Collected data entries
_ _ _ _ _ _ _
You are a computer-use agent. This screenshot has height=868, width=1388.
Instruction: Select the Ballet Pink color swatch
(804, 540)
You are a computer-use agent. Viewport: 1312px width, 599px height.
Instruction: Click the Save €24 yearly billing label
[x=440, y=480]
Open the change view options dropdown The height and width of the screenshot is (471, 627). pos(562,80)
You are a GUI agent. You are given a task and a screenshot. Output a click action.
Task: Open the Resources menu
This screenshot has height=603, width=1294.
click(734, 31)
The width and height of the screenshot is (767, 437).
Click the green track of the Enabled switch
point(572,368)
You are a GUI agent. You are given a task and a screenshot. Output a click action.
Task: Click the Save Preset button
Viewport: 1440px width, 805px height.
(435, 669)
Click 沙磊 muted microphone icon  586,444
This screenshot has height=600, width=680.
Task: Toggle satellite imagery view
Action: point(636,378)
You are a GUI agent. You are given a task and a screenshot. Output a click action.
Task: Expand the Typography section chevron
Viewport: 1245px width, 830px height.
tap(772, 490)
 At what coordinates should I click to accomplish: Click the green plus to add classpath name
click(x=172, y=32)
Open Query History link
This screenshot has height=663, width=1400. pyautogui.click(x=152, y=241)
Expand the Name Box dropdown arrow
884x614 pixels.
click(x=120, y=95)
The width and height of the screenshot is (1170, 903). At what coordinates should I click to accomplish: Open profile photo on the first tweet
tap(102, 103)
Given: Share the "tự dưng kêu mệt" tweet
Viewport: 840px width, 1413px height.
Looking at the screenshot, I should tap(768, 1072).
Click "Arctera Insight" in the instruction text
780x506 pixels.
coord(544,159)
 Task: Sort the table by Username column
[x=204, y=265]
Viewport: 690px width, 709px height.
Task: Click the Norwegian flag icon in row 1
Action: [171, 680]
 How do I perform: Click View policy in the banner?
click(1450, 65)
_ _ _ _ _ _ _
## [Problem to solve]
Return the records given above in their entirety, word for word.

## [Exercise result]
You are a computer-use agent. This screenshot has height=868, width=1388.
Instruction: Select the Ballet Pink color swatch
(804, 540)
You are a computer-use agent. Viewport: 1312px width, 599px height.
Instruction: Click the Save €24 yearly billing label
[x=440, y=480]
Open the change view options dropdown The height and width of the screenshot is (471, 627). pos(562,80)
You are a GUI agent. You are given a task and a screenshot. Output a click action.
Task: Open the Resources menu
This screenshot has height=603, width=1294.
click(734, 31)
The width and height of the screenshot is (767, 437).
Click the green track of the Enabled switch
point(572,368)
You are a GUI agent. You are given a task and a screenshot. Output a click action.
Task: Click the Save Preset button
Viewport: 1440px width, 805px height.
(435, 669)
Click 沙磊 muted microphone icon  586,444
This screenshot has height=600, width=680.
Task: Toggle satellite imagery view
Action: point(636,378)
You are a GUI agent. You are given a task and a screenshot. Output a click action.
Task: Expand the Typography section chevron
Viewport: 1245px width, 830px height.
tap(772, 490)
 At what coordinates should I click to accomplish: Click the green plus to add classpath name
click(x=172, y=32)
Open Query History link
This screenshot has height=663, width=1400. pyautogui.click(x=152, y=241)
Expand the Name Box dropdown arrow
884x614 pixels.
click(x=120, y=95)
The width and height of the screenshot is (1170, 903). At what coordinates should I click to accomplish: Open profile photo on the first tweet
tap(102, 103)
Given: Share the "tự dưng kêu mệt" tweet
Viewport: 840px width, 1413px height.
Looking at the screenshot, I should tap(768, 1072).
Click "Arctera Insight" in the instruction text
780x506 pixels.
coord(544,159)
 Task: Sort the table by Username column
[x=204, y=265]
Viewport: 690px width, 709px height.
Task: Click the Norwegian flag icon in row 1
Action: [171, 680]
 How do I perform: Click View policy in the banner?
click(1450, 65)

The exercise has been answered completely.